Elimi yandaki koltuğa doğru uzatmaya çalışıyordum ama şişkin karnım, bir türlü telefona uzanmama izin vermiyordu.

Merhamet edin efendim.

"Hayır yani, benim götüm bir türlü yer görmesin zaten!" diyerek yerimden kalktım ve telefona doğru ilerledim.

(İki adımlık mesafe olduğunu çaktırmıyoruz.)

Arayan kişinin Kenan olduğunu görünce kaşlarımı çatıp aramayı kabul ettim.

"Ne var? Bir rahat bırakın be kardeşim! Acımdan ölmüşüm şurada, aa. Çok ayıp yani. Ne var keneli, ne istiyorsun?" diyerek elimi belime koydum.

"Yenge, Parla'nın suyu geldi. Hastaneye gidiyoruz şimdi."

Ney?

"Ha?" dediğim sırada kaşlarım şaşkınlıkla havalandı.

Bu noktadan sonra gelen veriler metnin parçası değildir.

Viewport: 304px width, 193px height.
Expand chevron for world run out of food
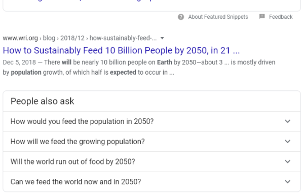(x=287, y=162)
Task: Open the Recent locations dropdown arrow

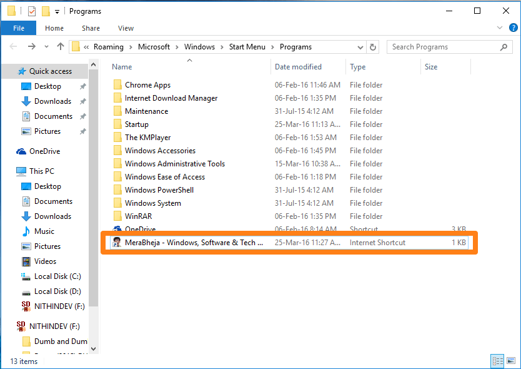Action: point(46,47)
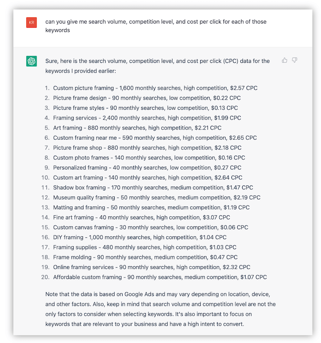
Task: Click the 'Fine art framing' list item
Action: pos(141,217)
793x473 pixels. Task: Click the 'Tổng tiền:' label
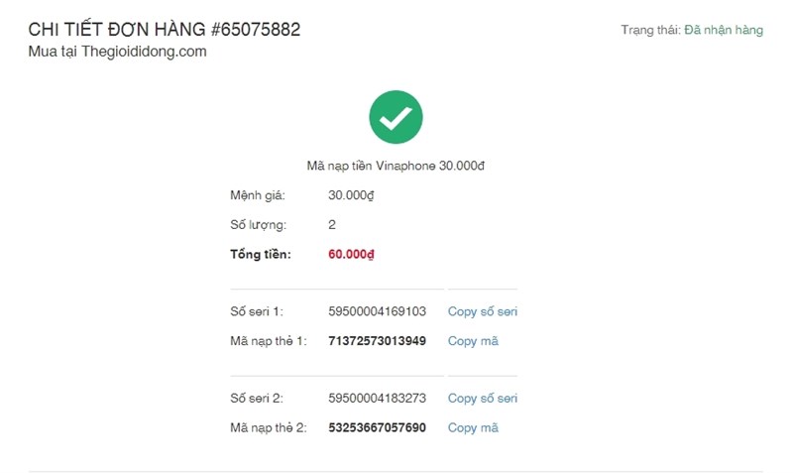(x=260, y=255)
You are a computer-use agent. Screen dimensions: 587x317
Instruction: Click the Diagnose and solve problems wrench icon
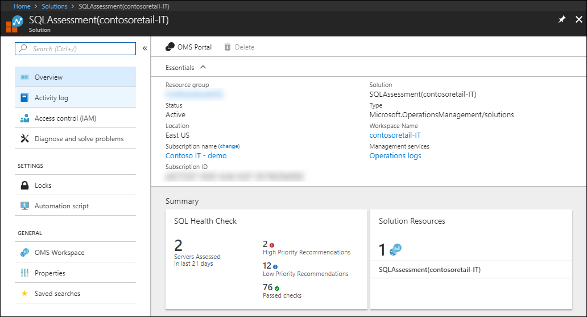pyautogui.click(x=24, y=139)
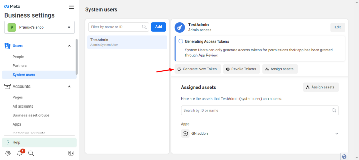Screen dimensions: 359x160
Task: Select Ad accounts in the sidebar
Action: coord(23,106)
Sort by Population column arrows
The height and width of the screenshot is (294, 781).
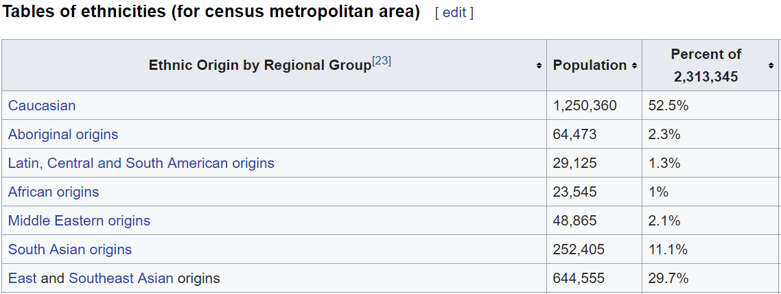pyautogui.click(x=634, y=66)

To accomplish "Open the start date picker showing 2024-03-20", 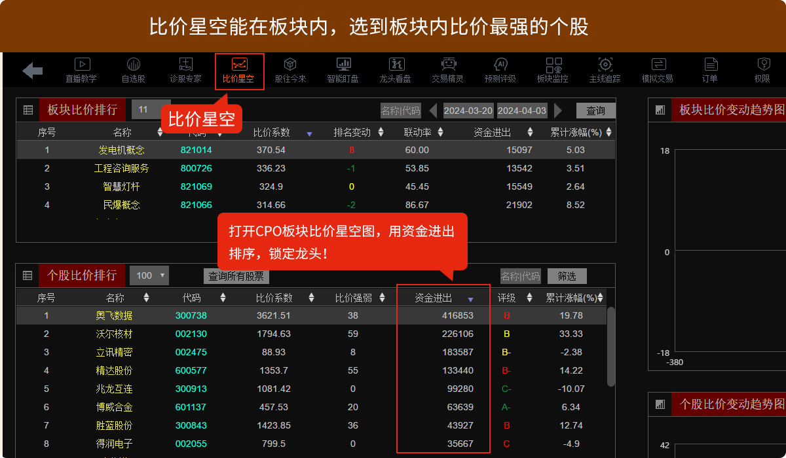I will [x=468, y=111].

"Ne demek benden önce doğuruyor! Ne demek ben oraya çiçeklerle ve çikolatalarla gideceğim! Ne demek iddiayı kaybettim! Ay bana bir şeyler oluyor."

"Yenge, iyi misin?"

"Mükemmelim! Gelmiyorum doğuma falan. Olmaz, doğuramaz. İyice bakın, su değildir o belki. Altına işemiş de olabilir."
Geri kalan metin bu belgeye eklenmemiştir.